本研究选择Uu临床治疗常用的3大类抗菌药物中的4种：四环素、红霉素、阿奇霉素和左氧氟沙星，进行Uu临床菌株生物被膜状态下的MBICs检测。不能形成生物被膜的Uu菌株，在浮游状态和生物被膜状态培养下对所选4种抗生素体外药敏试验的MIC和MBIC值略有增加，二者的差异无统计学意义，对所选4种抗生素耐药率的差异亦无统计学意义。而绝大多数能形成生物被膜的Uu菌株在生物被膜形成后对四环素和左氧氟沙星MBICs显著高于其浮游状态下MICs，其耐药率显著提高。对红霉素和阿奇霉素MBICs增加无差异有统计学意义。Uu生物被膜形成后对阿奇霉素的抑菌浓度虽有所提高，但还没有达到耐药的标准，所以对阿奇霉素仍是敏感的；生物被膜形成后多数支原体表现出对2种或3种药物的同时耐药的现象。关于Uu生物被膜形成后对四环素和左氧氟沙星的耐药率显著提高，以及表现出多重耐药的结果，与关于相关报道一致[5,7-8]。

细菌生物被膜形成后对不同种类抗菌药物敏感性的变化，一方面与生物被膜菌的特性有关，另一方面与药物的化学特性、抗菌机制有关[8,10-11]。成熟生物被膜菌群某些基因的表达和表型与浮游菌不同，这些变化可能形成新的变种，有些与提高菌体的抗性有关，如大量胞外多糖的产生和聚集，减低了抗菌药物的渗透；生物被膜内中营养物质和氧分压的降低，使被膜内部的菌体的代谢活性和生长速度下降，使菌体对药物敏感性降低；群体感应系统的激活进而调节某些基因的活化或抑制等，如与耐药相关的基因的高表达等。在抗菌药物方面，喹诺酮类药物虽然对细菌生物被膜有较好的渗透性[5]，但该类药物的抗菌机制干扰细菌DNA的复制，是繁殖期抑菌剂，而生物被膜菌代谢缓慢、繁殖速度下降，因此Uu在生物被膜状态下对左氧氟沙星这类喹诺酮类药物敏感性下降。四环素和红霉素都为静止期抑菌剂，但因分子量较大，不易进入生物被膜的基质内，同时细菌对二者的MIC值与该药在体内的治疗浓度的下限即敏感折点较接近，因此不难解释生物被膜形成后细菌对其表现出耐药的现象。本研究中Uu形成生物被膜后仍表现出对阿奇霉素敏感，与Pandelidis等[7]的研究结果类似。阿奇霉素与红霉素同属于大环内酯类药物，本研究结果中Uu生物被膜状态下对阿奇霉素仍是敏感的，其中的原因可能是：大多数Uu对阿奇霉素的MIC与该药在体内的治疗浓度的下限即敏感折点差距较远，而Uu对红霉素MIC与该药敏感折点差距很近，同时阿奇霉素有具有良好的抗生素后效应。关于Uu生物被膜对药物的敏感性下降的机制还待进一步研究。
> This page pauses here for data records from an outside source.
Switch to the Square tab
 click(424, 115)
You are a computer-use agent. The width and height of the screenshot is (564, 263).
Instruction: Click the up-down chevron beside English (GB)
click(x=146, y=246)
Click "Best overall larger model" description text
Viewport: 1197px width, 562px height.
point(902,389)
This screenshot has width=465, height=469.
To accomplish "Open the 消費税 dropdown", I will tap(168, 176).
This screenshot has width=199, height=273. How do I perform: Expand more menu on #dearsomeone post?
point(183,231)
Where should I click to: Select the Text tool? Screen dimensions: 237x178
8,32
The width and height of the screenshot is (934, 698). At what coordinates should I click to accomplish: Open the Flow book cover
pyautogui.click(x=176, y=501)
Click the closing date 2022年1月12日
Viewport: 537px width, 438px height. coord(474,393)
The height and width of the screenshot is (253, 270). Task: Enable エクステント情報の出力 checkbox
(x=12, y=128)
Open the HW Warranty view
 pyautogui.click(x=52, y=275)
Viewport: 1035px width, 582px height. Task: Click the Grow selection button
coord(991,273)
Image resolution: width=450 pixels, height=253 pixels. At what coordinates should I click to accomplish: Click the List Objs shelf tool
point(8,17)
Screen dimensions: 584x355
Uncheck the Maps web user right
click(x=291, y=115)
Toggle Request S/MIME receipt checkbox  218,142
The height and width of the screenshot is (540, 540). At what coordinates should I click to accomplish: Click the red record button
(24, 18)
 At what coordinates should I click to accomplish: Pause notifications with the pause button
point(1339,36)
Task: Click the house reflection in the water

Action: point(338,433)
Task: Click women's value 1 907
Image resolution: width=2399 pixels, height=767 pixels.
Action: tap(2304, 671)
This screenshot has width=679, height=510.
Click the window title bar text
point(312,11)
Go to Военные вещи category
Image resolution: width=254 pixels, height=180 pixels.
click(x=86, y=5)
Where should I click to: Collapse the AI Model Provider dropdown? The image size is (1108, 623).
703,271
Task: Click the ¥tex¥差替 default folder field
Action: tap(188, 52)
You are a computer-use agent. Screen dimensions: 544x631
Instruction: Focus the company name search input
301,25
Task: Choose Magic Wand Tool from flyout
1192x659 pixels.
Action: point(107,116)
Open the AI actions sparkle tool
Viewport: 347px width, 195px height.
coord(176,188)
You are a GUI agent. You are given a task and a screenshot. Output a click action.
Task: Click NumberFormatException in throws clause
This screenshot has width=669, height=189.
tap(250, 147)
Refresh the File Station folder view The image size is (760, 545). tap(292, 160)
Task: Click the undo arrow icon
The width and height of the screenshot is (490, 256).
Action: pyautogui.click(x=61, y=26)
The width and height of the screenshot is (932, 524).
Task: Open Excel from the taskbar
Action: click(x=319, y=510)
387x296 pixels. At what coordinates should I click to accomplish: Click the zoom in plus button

目前，国内医院对Uu的药敏试验是针对浮游菌进行的，而多数支原体具有形成生物被膜的能力。因此，如不考虑Uu在感染机体易形成生物被膜的特性，只依据传统方法测得的MIC指导临床抗菌药物的使用，对Uu生物被膜菌感染很难达到满意的疗效。为提高Uu的临床治疗效果，在临床实践中，一方面在进行Uu药敏试验的同时，应该对Uu菌株生物被膜形成能力进行检测；另一方面，当依据传统药敏试验结果进行Uu抗菌药物治疗效果欠佳时，有必要考虑Uu生物被膜形成的可能，选用对生物被膜敏感的抗菌药物。